▶ _Set task A_: In the OCR textract thread, how many pages does Labelbox extract PDFs for automatically?
▶ _Set task B_: Carry on the OCR textract thread from its last reply.

▶ _Article_:
--------
OCR textract

Hello everyone
I’m trying to label my pdf files. I get the extract to convert my pdfs into JSON format but in its format. However, the conversion code for the labelbox is not working. I have been trying to fix it for hours and no results. Any help is appreciated.

Hey @sfanoodi,

We actually do the extraction for you for PDFs up to 15 pages (ref: Import document data).
If you have larger PDFs, let me know. Are you using the GCP method or the AWS method (ref: GitHub - Labelbox/PDF-OCR-Transform-CLI: CLI tool for transforming third party OCR formats into Labelbox's proprietary pdf text layer format)? What error or issue are you facing specifically?

hi @ptancre
Thank you for your response. I spent days trying to figure out the OCR, and I can’t get it to work so far. Yes, I’m aware of that, but my documents are typically 30 to 40 pages.
--------
(Word and element location data)

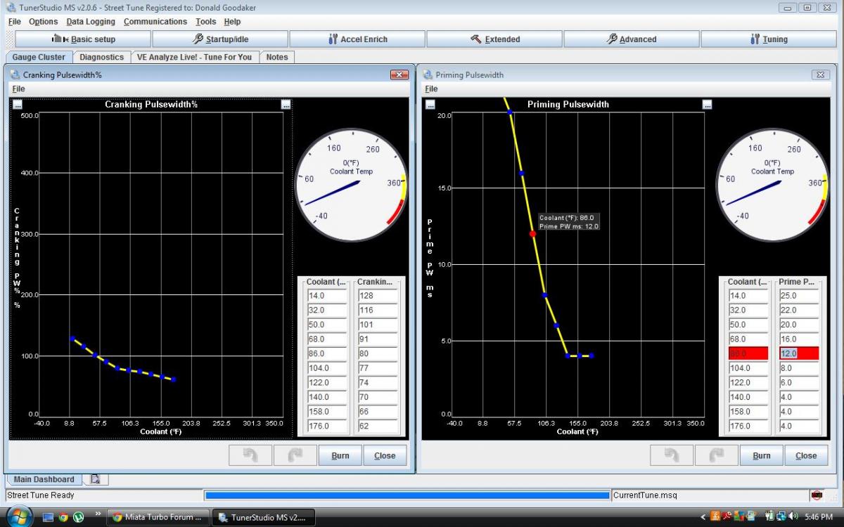Open the Data Logging menu
This screenshot has width=844, height=527.
pos(91,22)

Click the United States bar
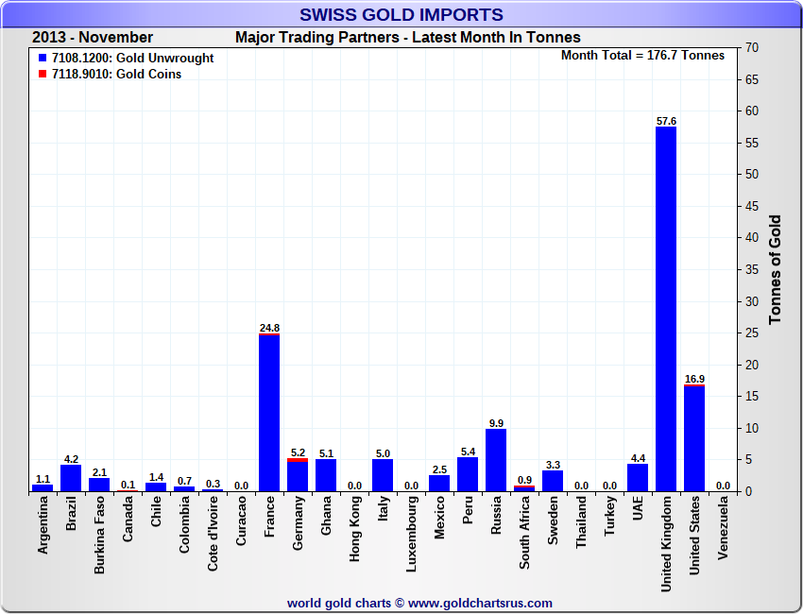pyautogui.click(x=694, y=438)
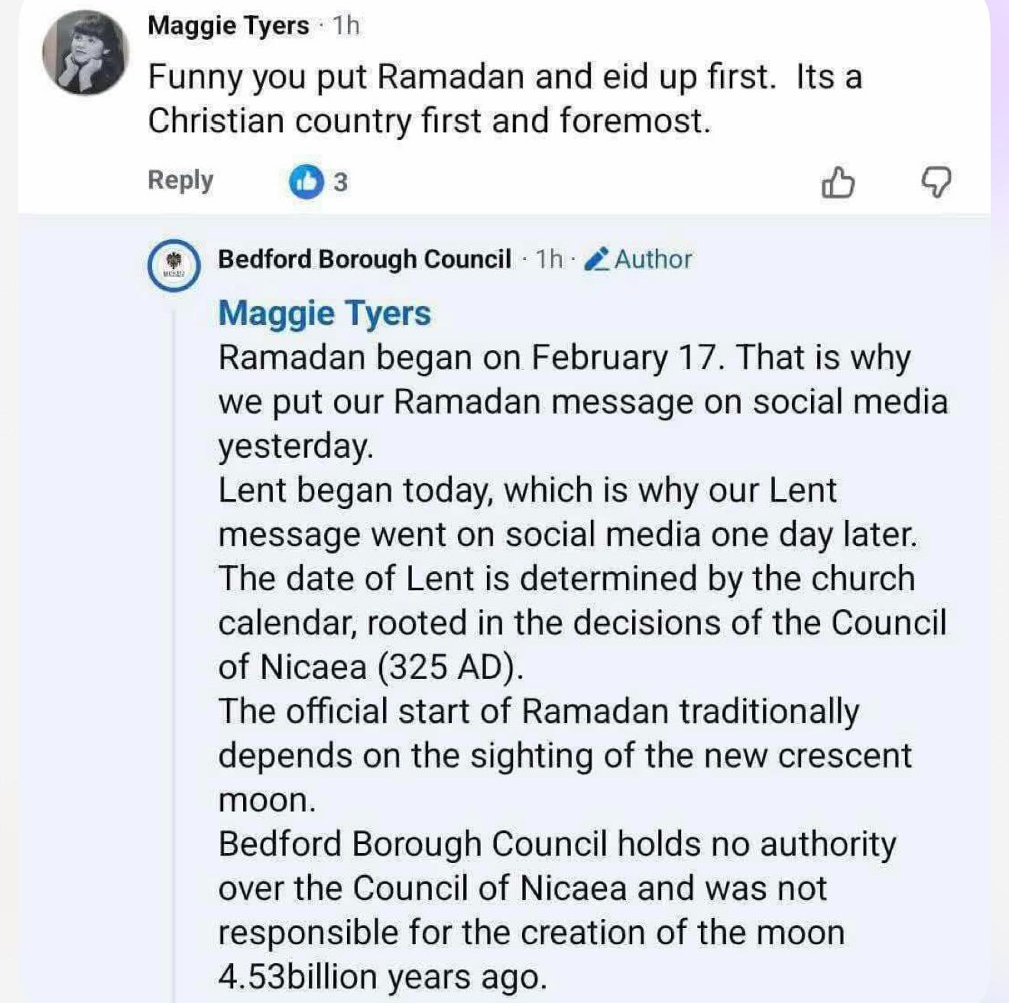Click the "of Nicaea (325 AD)" line
This screenshot has height=1003, width=1009.
point(371,667)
--------
▶ _Exercise response A_: Up to 15 pages.

▶ _Exercise response B_:
Im using the AWS method explained in Github. The extract works and convert the document but its not in labelbox json format. So the extract part works, but when I want to convert it to labelbox JSON format, the code runs as successful, but nothing happens! Here is the code I run through cmd:

@echo off
setlocal enabledelayedexpansion
set INPUT_FOLDER=output
set OUTPUT_FOLDER=output_converted
set FORMAT=aws-textract
set CONCURRENCY=1

:: Ensure the output folder exists
if not exist “%OUTPUT_FOLDER%” mkdir “%OUTPUT_FOLDER%”

:: Run the conversion tool
textlayer-win.exe convert --inputFolder “%INPUT_FOLDER%” --format %FORMAT% --outputFolder “%OUTPUT_FOLDER%” --concurrency %CONCURRENCY% > convert_log.txt 2>&1
if errorlevel 1 (
echo Error during conversion. Check convert_log.txt for details.
pause
exit /b 1
)

:: Check if the converted files exist
if not exist “%OUTPUT_FOLDER%” (
echo Conversion completed, but no files were generated. Check convert_log.txt for details.
pause
exit /b 1
)

echo Conversion completed successfully. Converted files are located in “%OUTPUT_FOLDER%”.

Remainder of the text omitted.